At the moment I'm interested in .bz2 and .7z because those are the formats WikiMedia currently publishes data in. Though some files are also in .gz so I would also like to find a solution for those.
I thought about the concatenation solution splitting at <page> boundaries for .bz2 until I found out there was already a solution that worked with the vanilla dump files as is.
Apparently the folks at openzim have done something similar, using LZMA2.
If anyone is interesting in working with me to make a package capable of being released to the public, I'd be willing to share my code.

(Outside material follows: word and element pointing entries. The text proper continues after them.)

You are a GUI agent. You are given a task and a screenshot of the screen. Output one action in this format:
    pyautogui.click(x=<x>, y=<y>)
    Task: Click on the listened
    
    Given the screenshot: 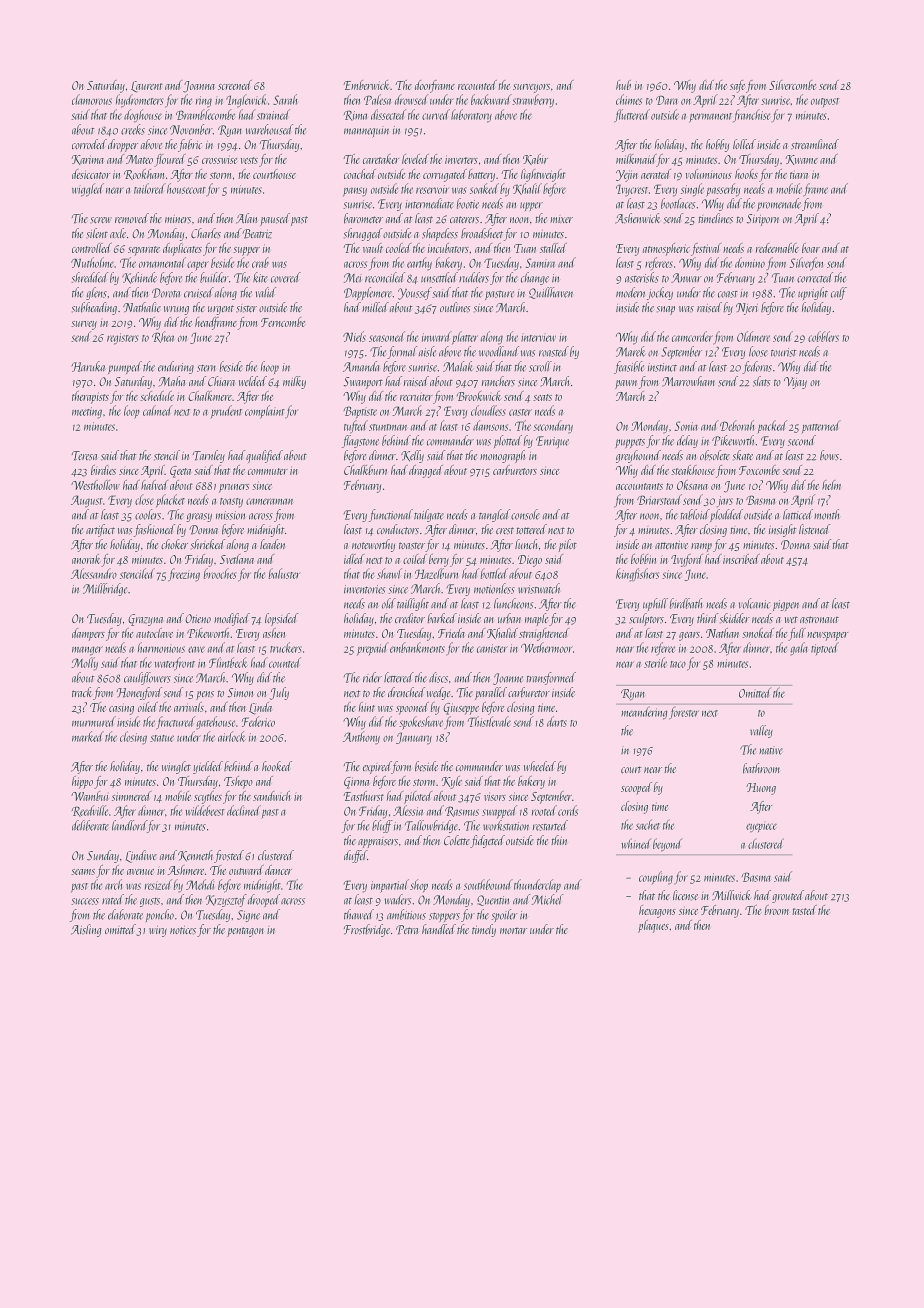 What is the action you would take?
    pyautogui.click(x=814, y=529)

But it sounds like I'm just reinventing a wheel already invented by opensim.
I'm interested in what everybody else is doing regarding offline WikiMedia content. I'm also mainly using Perl though I just ran into a problem with 64-bit values when indexing huge dump files.

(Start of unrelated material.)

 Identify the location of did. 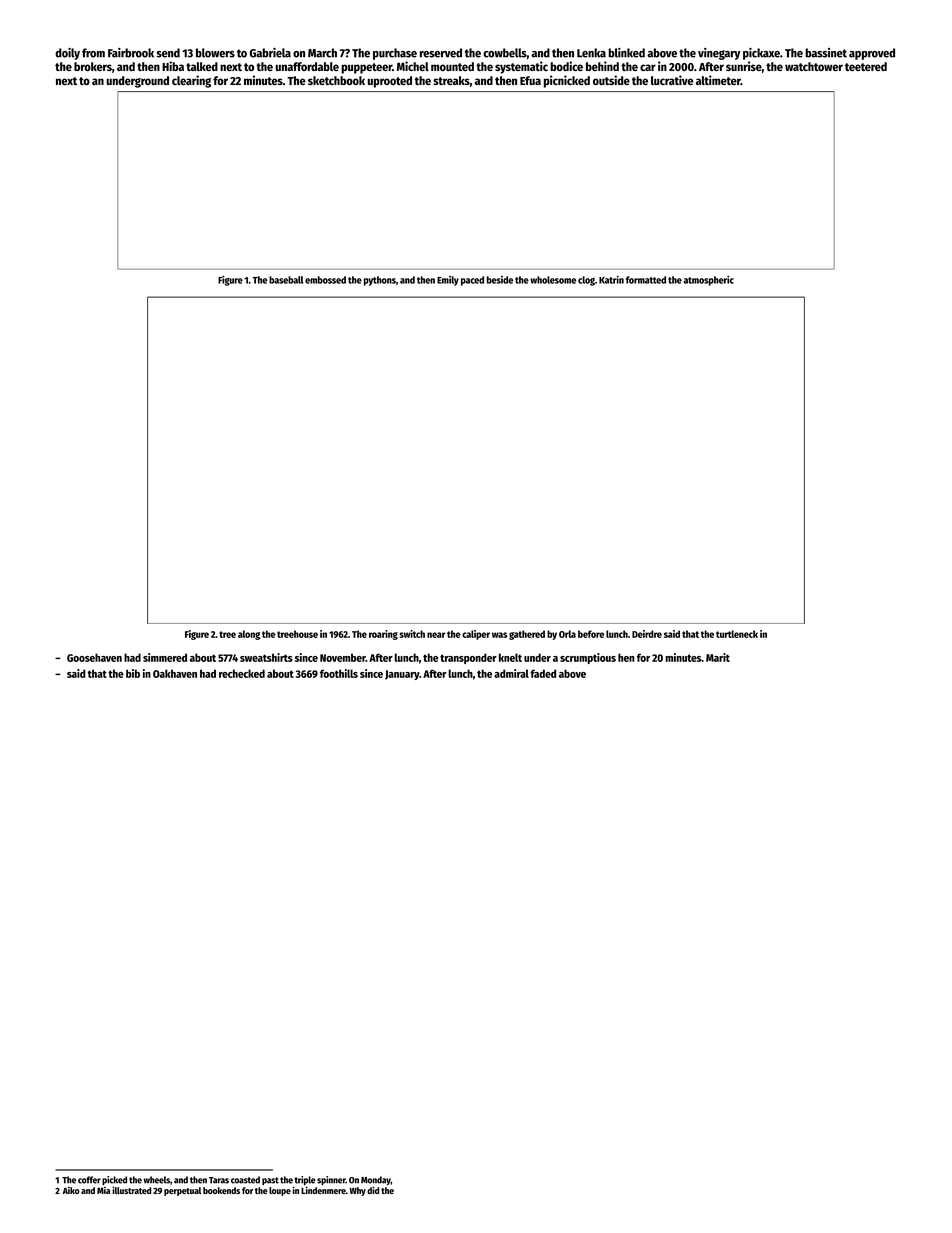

It would be incredibly useful if these indices could be created as part of the dump creation process. Should I file a feature request?
With concatenated .xz files, creating the index is *much* faster, because the .xz format puts the stream size at the end of each stream. Plus with .xz all streams are broken on 4-byte boundaries, whereas with .bz2 blocks can end at any *bit* (which means you have to do painful bit shifting to create the index).
The file is also *much* smaller, on the order of 5-10% of bzip2 for a full history dump.
Have we made the case for this format to the WikiMedia people? I think they use .bz2 because it is pretty fast for very good compression ratios but they use .7z for the full history dumps where the extremely good compression ratios warrant the slower compression times since these files can be gigantic.
How is .xz for compression times? Would we have to worry about patent issues for LZMA?